# Aim of the exercise:
Pick out the lines below that include the string "Tigers".

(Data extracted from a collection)
──────────
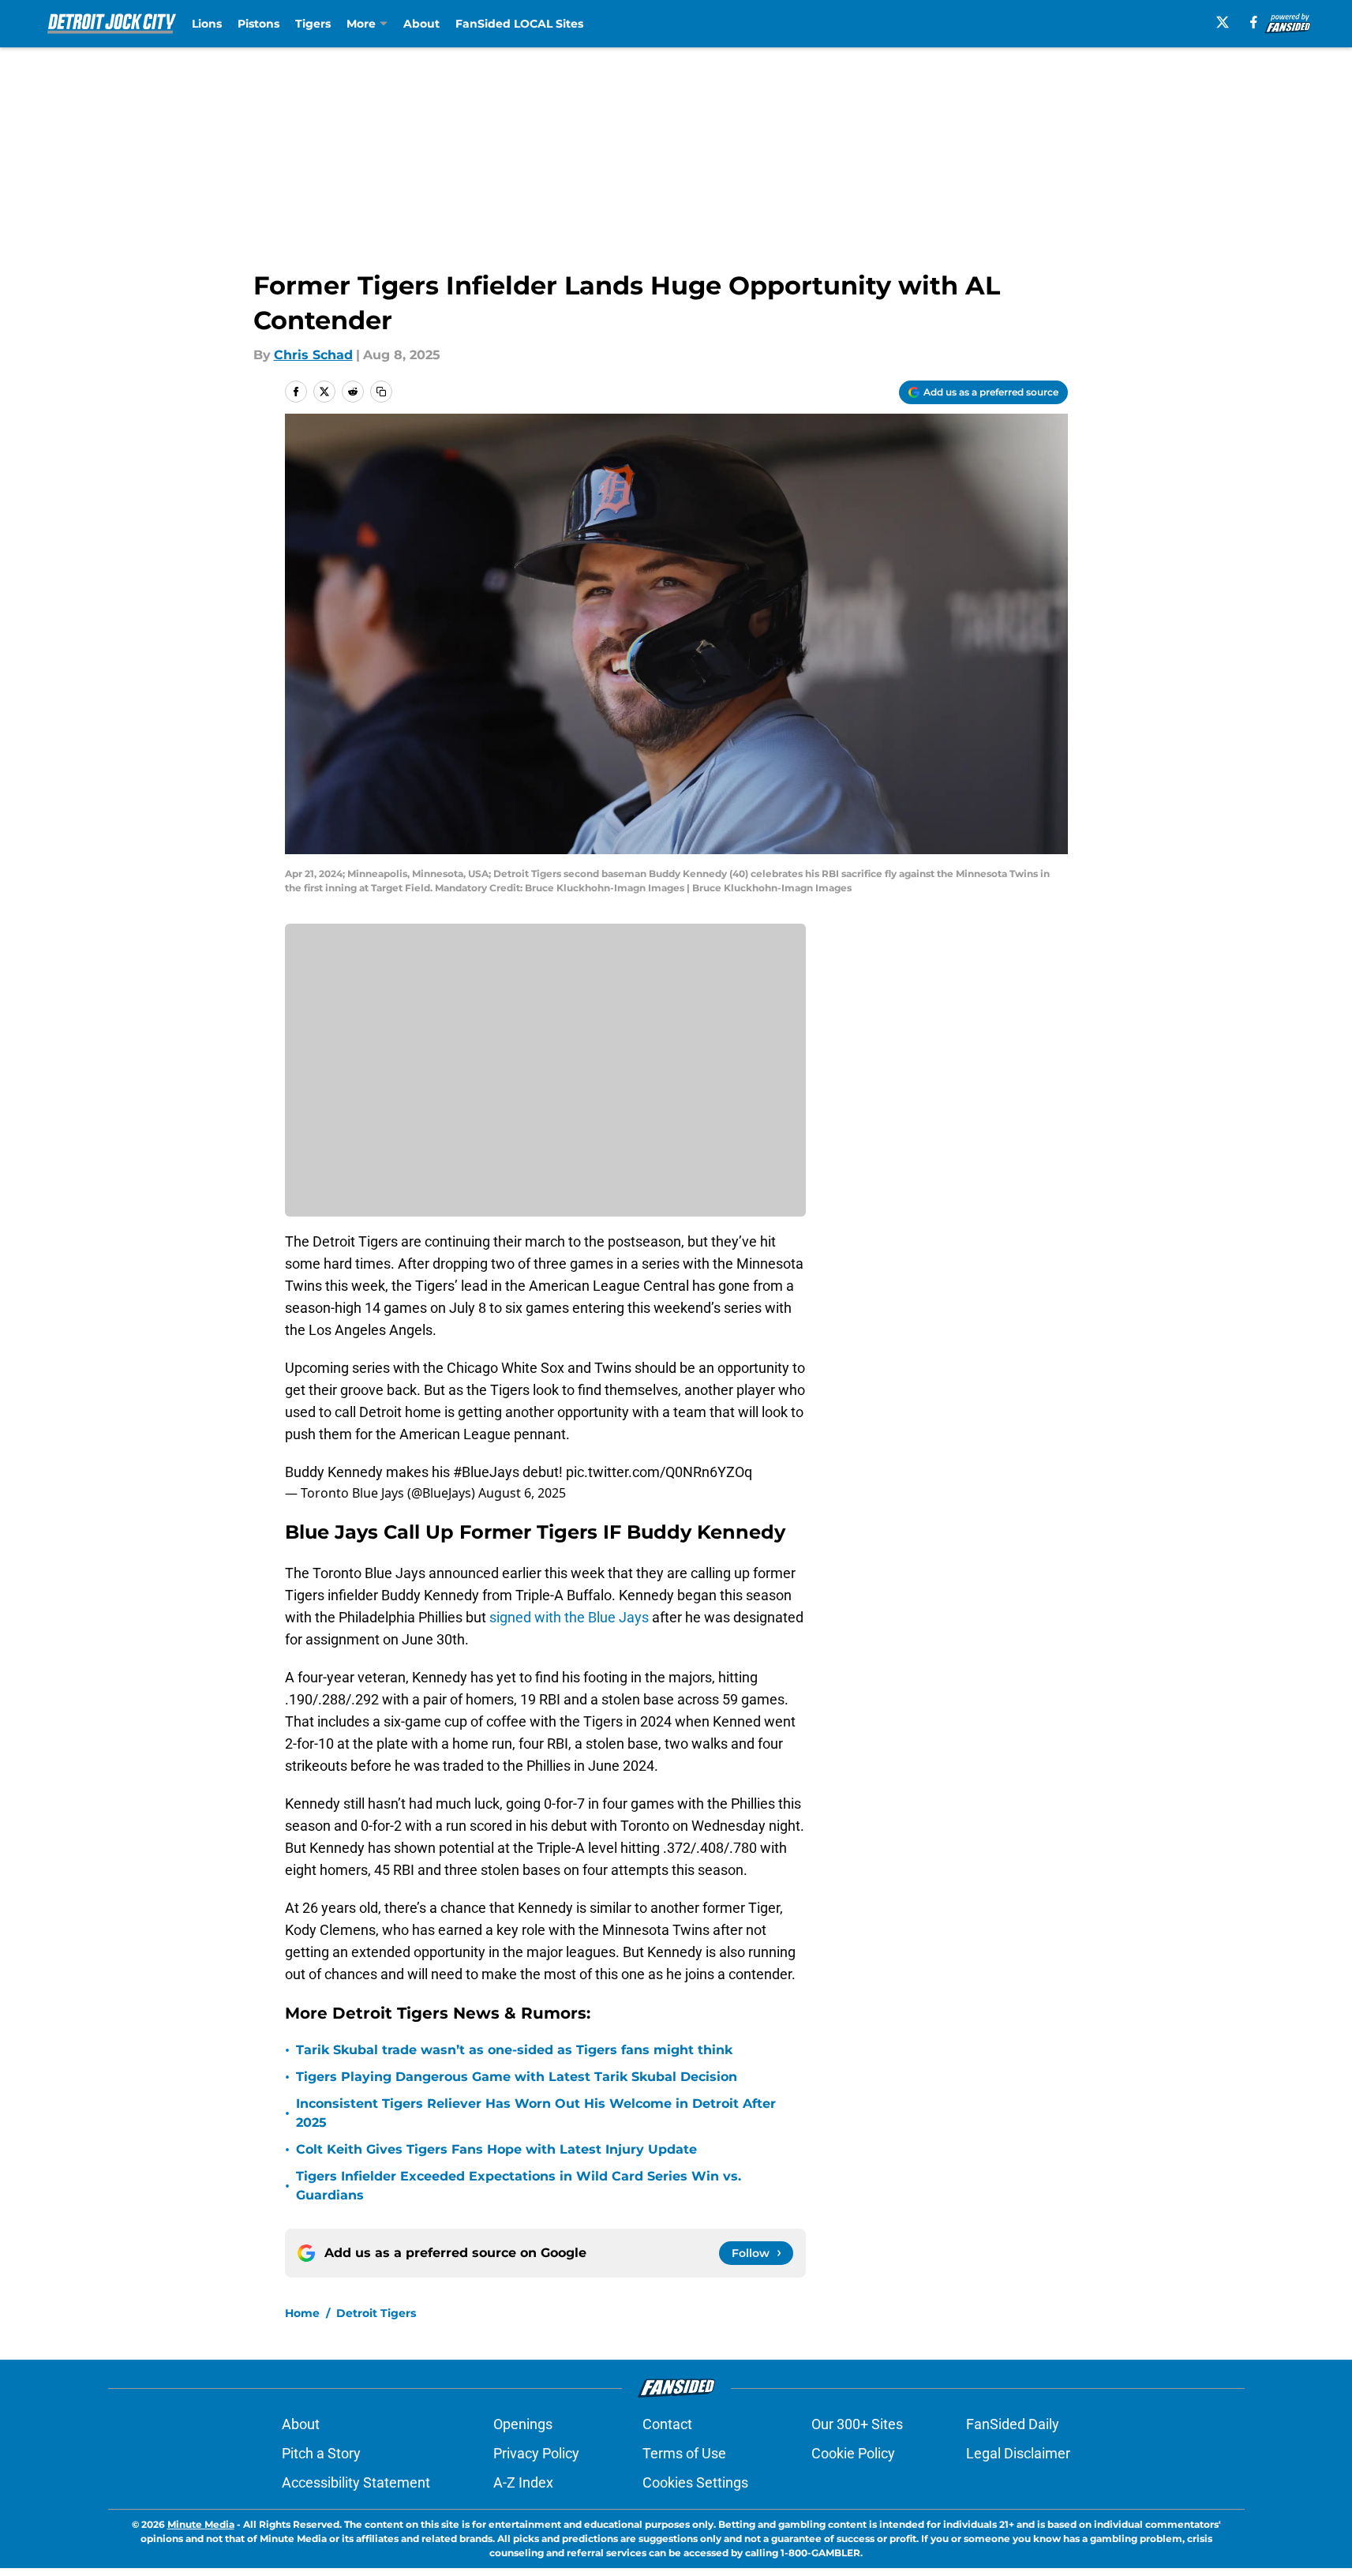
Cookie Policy (853, 2453)
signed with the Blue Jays (569, 1617)
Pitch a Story (321, 2453)
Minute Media (200, 2524)
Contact (667, 2424)
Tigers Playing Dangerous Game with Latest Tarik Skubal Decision (516, 2076)
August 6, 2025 (522, 1493)
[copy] (381, 392)
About (421, 24)
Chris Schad (313, 354)
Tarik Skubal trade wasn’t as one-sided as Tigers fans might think (514, 2049)
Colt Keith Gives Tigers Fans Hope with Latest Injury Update (496, 2149)
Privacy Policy (536, 2453)
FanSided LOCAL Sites (519, 24)
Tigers (313, 24)
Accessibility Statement (356, 2482)
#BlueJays (486, 1472)
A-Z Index (523, 2482)
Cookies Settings (695, 2482)
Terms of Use (684, 2453)
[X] (1222, 22)
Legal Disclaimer (1018, 2453)
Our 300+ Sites (857, 2424)
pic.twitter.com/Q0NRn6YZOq (659, 1472)
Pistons (258, 24)
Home (302, 2313)
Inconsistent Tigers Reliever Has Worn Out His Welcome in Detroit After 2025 (536, 2113)
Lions (207, 24)
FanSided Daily (1012, 2424)
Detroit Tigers (376, 2313)
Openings (522, 2424)
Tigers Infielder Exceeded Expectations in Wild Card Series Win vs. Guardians (518, 2186)
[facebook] (1253, 22)
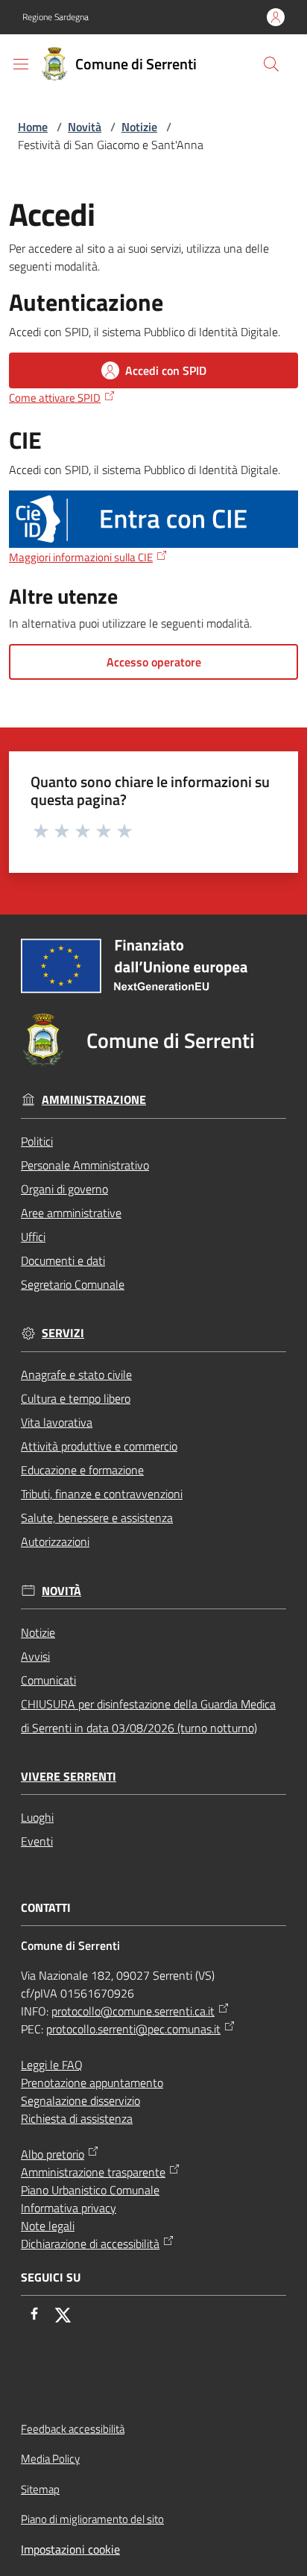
──────────
# Response:
Tigers Playing Dangerous Game with Latest Tarik Skubal Decision (516, 2076)
Tarik Skubal trade wasn’t as one-sided as Tigers fans might think (514, 2049)
Colt Keith Gives Tigers Fans Hope with Latest Injury Update (496, 2149)
Tigers (313, 24)
Inconsistent Tigers Reliever Has Worn Out His Welcome in Detroit After 2025 (536, 2113)
Detroit Tigers (376, 2313)
Tigers Infielder Exceeded Expectations in Wild Card Series Win vs. Guardians (518, 2186)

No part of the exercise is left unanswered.